# [Rows]
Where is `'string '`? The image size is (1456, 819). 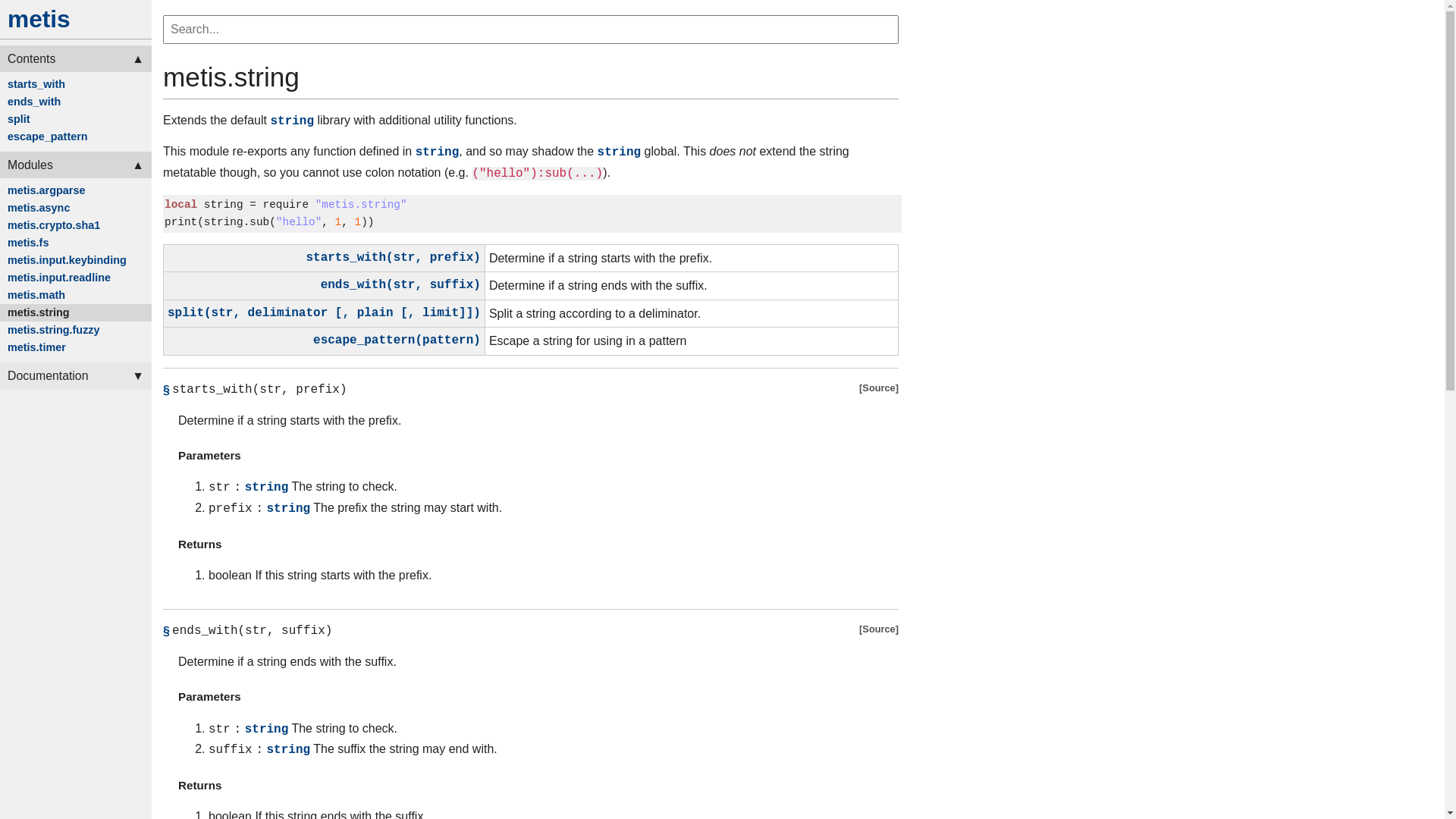 'string ' is located at coordinates (225, 205).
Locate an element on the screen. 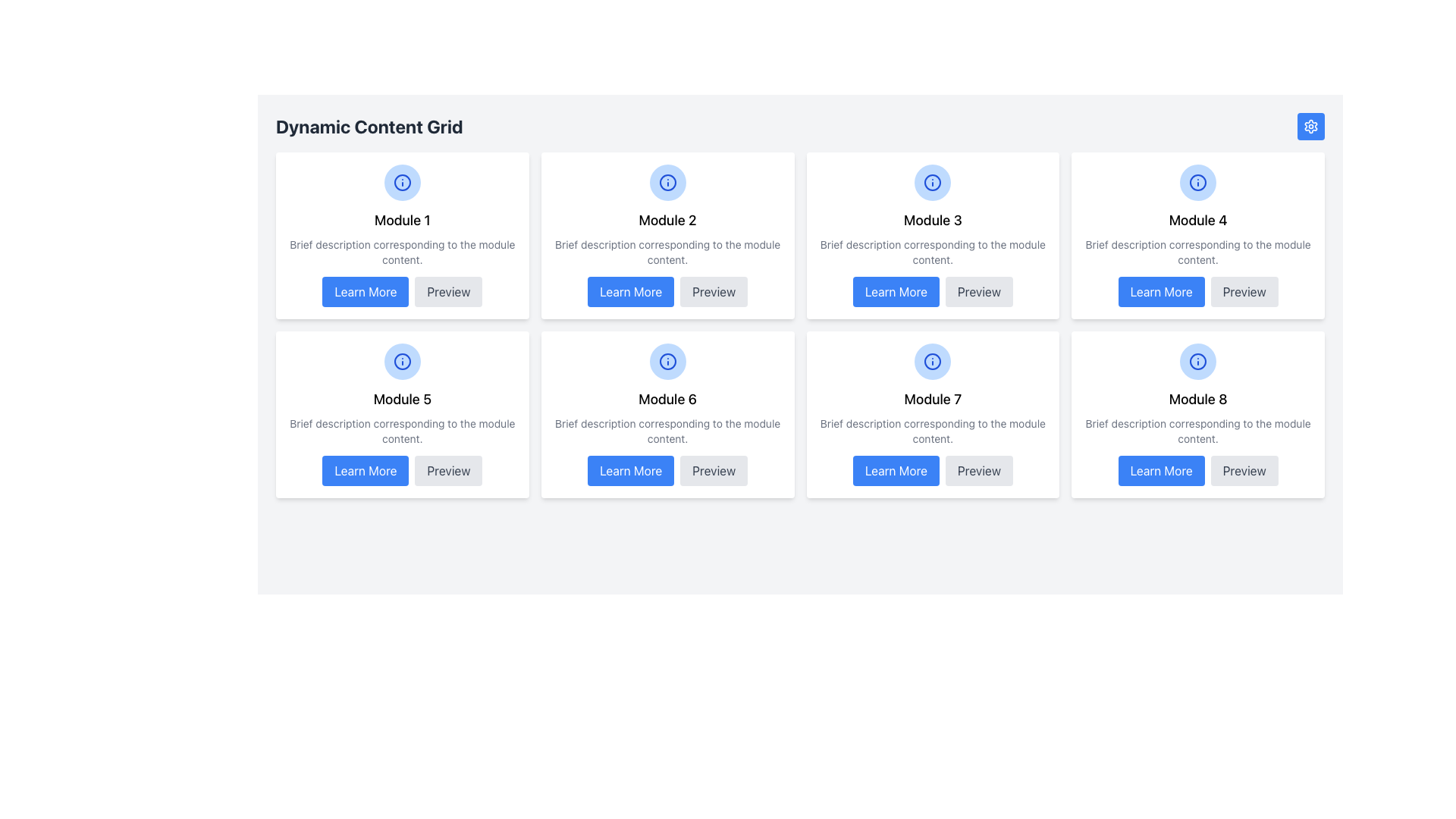  the 'Preview' button in the 'Module 8' section is located at coordinates (1244, 470).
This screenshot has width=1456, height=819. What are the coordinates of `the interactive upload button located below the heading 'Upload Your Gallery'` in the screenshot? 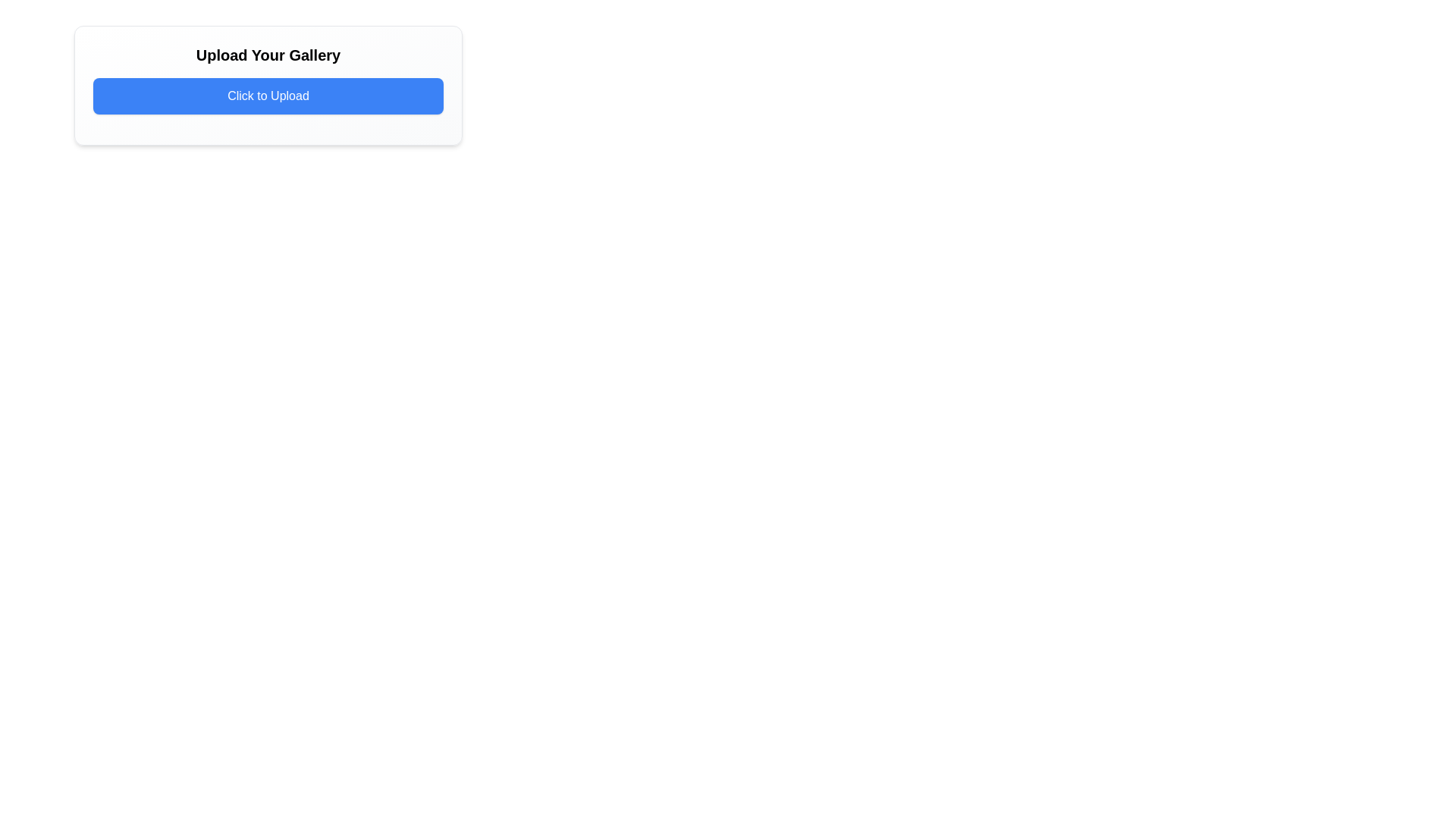 It's located at (268, 96).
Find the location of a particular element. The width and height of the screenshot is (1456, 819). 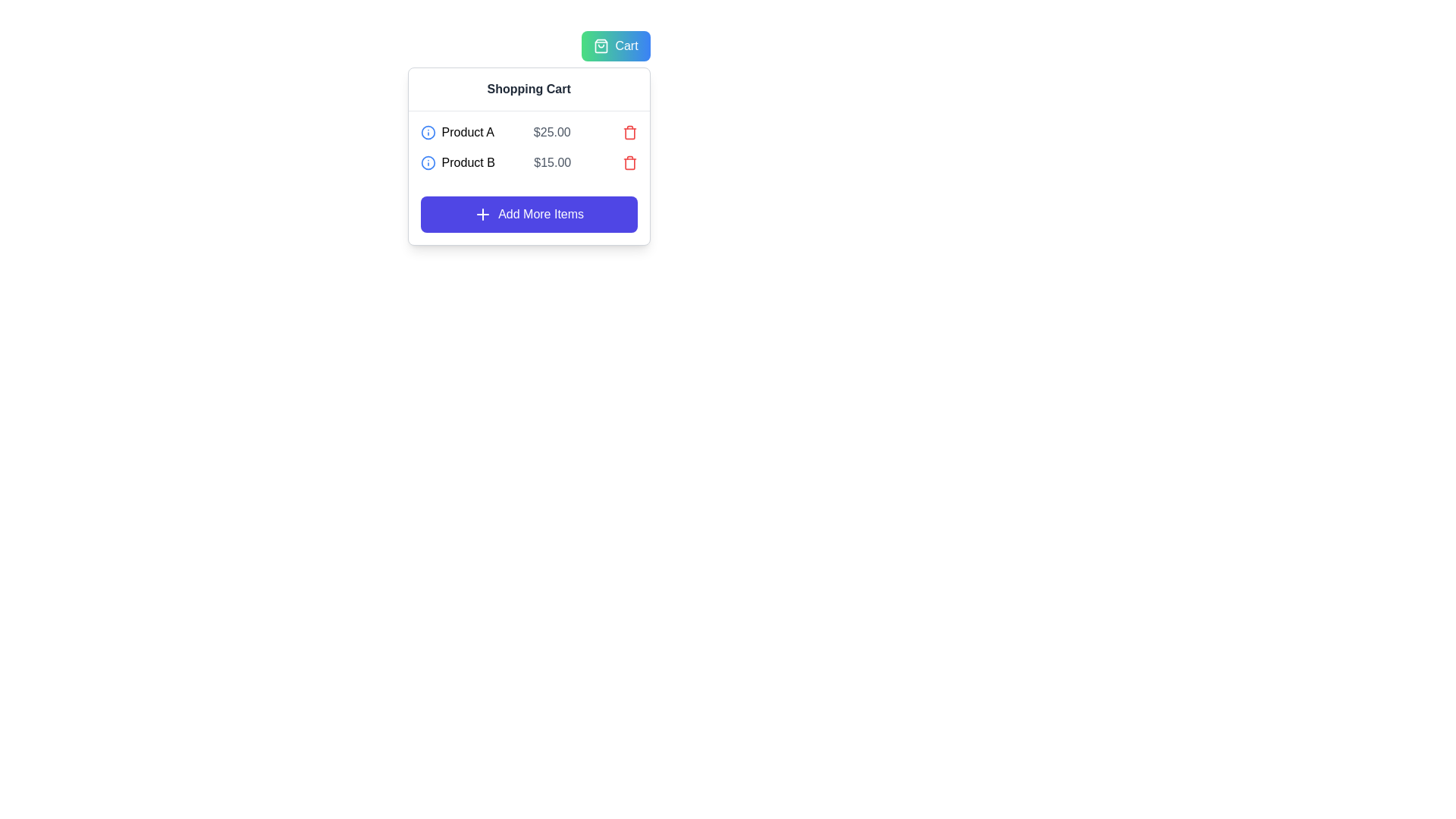

the text label displaying the name of 'Product A' in the shopping cart widget, which is positioned to the left of 'Product B' is located at coordinates (467, 131).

# [Problem statement]
Repeat the rows above verbatim, beginning at the line that contains "Find the location" and stopping after the last row. Leave out the pictures.

# [Solution to the exercise]
Find the location of a particular element. The width and height of the screenshot is (1456, 819). 

the text label displaying the name of 'Product A' in the shopping cart widget, which is positioned to the left of 'Product B' is located at coordinates (467, 131).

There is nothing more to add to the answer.